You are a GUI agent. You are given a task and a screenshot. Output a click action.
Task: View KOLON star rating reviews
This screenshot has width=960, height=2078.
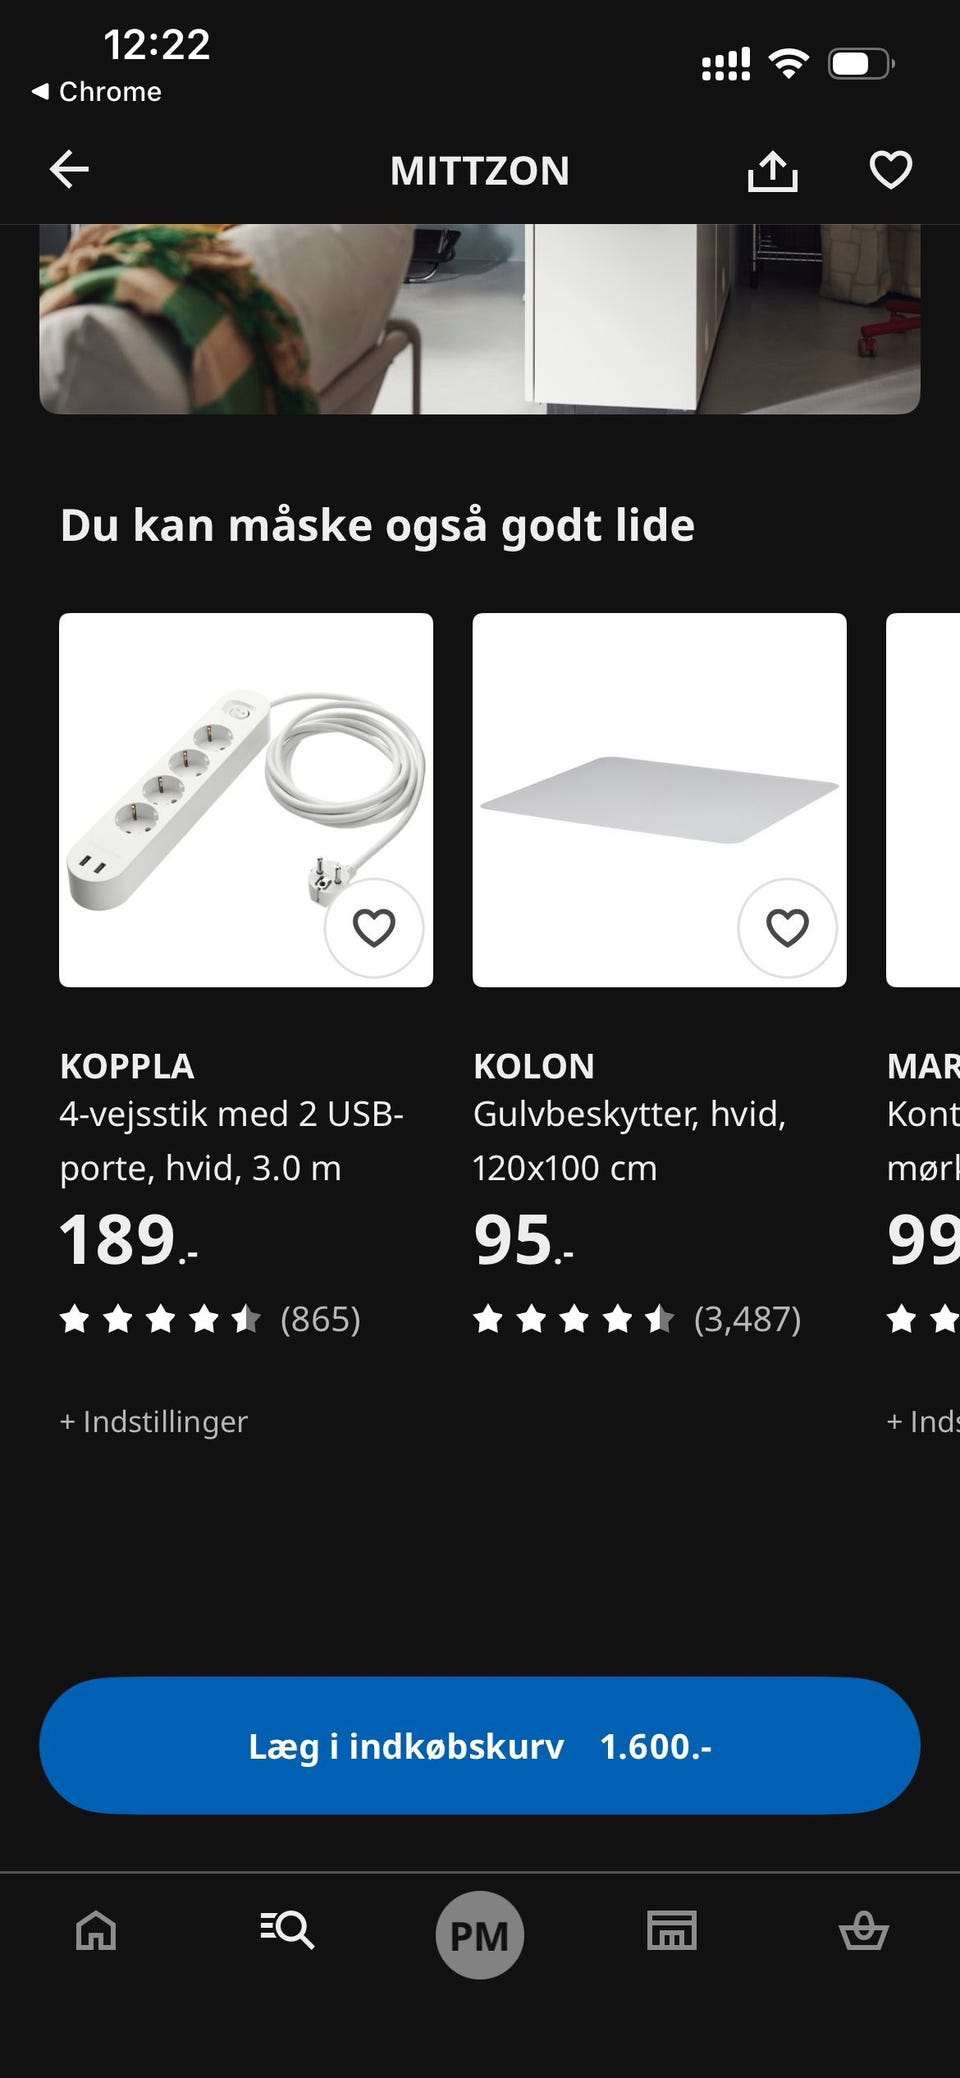coord(636,1320)
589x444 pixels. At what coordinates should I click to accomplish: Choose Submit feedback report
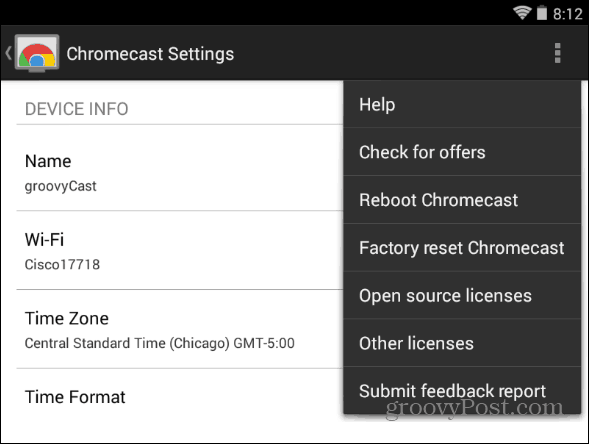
######
§ **Try it**: Please repeat each line above exactly as it appears, but omit the pictures.

§ **Expected answer**:
You are a GUI agent. You are given a task and a screenshot. Output a click action.
Task: View KOLON star rating reviews
This screenshot has width=960, height=2078.
coord(636,1320)
589x444 pixels. At what coordinates should I click to accomplish: Choose Submit feedback report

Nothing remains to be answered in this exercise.